2. Nach dem Anschluss der Platte aktivieren Sie den Server über die Konfigurationsoberfläche mit der Option „Heimnetz > Mediaserver > Mediaserver aktiv“ und „Übernehmen“. Dabei handelt es sich dann um einen UPnP-Server. Als Daten-Server eignet sich die Option „Heimnetz > Speicher (NAS)“.

Praktische Router-Erweiterung: Mit einer am USB-Port angeschlossenen Festplatte wird die Fritzbox im Handumdrehen zum UPnP-Medienserver oder zum NAS-Datei-Server.
Praktische Router-Erweiterung: Mit einer am USB-Port angeschlossenen Festplatte wird die Fritzbox im Handumdrehen zum UPnP-Medienserver oder zum NAS-Datei-Server.

Die Platte kann bereits die Medien enthalten, sofern sie mit NTFS oder FAT32 (Windows) oder Ext2 (Linux) formatiert ist. Die Festplatte kann aber auch über das Netzwerk von jedem Windows- oder Linux-Rechner nachträglich gefüttert werden, wenn auch die Option „Speicher (NAS)“ aktiviert wurde. Dann erscheint die Fritzbox als „FRITZ-NAS“ in der Netzwerkliste. Die Fritzbox hat als Streaming-Server zwei große Vorteile: Die Server-Hardware liegt bereits vor, und der Router ist aufgrund seiner Hauptfunktion ein Gerät, das praktisch immer aktiv ist.
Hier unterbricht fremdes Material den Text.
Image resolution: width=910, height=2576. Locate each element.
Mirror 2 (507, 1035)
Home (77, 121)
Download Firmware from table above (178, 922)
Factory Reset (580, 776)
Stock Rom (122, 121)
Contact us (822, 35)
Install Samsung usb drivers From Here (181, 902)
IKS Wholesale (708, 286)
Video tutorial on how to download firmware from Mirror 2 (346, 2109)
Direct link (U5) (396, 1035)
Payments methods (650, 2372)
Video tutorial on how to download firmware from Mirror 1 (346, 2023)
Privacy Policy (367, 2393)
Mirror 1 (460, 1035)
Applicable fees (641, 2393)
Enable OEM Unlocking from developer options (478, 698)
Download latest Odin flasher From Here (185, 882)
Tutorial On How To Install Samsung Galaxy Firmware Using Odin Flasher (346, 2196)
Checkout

Hardware 2: NAS-Gerät als Medienserver

Alle NAS-Geräte (Network Attached Storage) zeigen in ihrer Konfigurationsoberfläche eine Option „UPnP AV Server“. Es ist nicht mehr erforderlich als das Aktivieren der Option und die Pfadangabe der Mediendateien.

Ob dieses Angebot dann tatsächlich hält, was es verspricht, hängt allerdings von der Software, der CPU und dem Speicher der Geräte ab, die sich preislich und qualitativ erheblich unterscheiden.

Bei kleinen Home-NAS ist eventuell nur die Auswahl eines einzigen Quellordners möglich, deren Medien der Server später ausliefern soll. Ein echtes technisches Problem ist das Einlesen großer Datenmengen in die Datenbank: Hier sind günstige Geräte, die oft nur 128 oder 256 MB Speicher enthalten, entweder absolut überfordert, oder das Erstellen der Datenbank dauert unzumutbar lange. Sind die Datenmengen überschaubar oder das NAS entsprechend gut ausgestattet, liefern NAS-Geräte die Medien mit UPnP-typischer Kategorisierung zuverlässig aus. Der Server wird von allen Clients ebenso zuverlässig erkannt. Medien sind auf einem NAS in jeder Hinsicht gut aufgehoben: Die stromsparenden NAS-Speicher laufen typischerweise permanent, somit sind die Medien immer verfügbar. Außerdem verspricht das Gigabit-Ethernet eines NAS auch dann ruckelfreie Filmwiedergabe, wenn sich mehrere Clients gleichzeitig bedienen.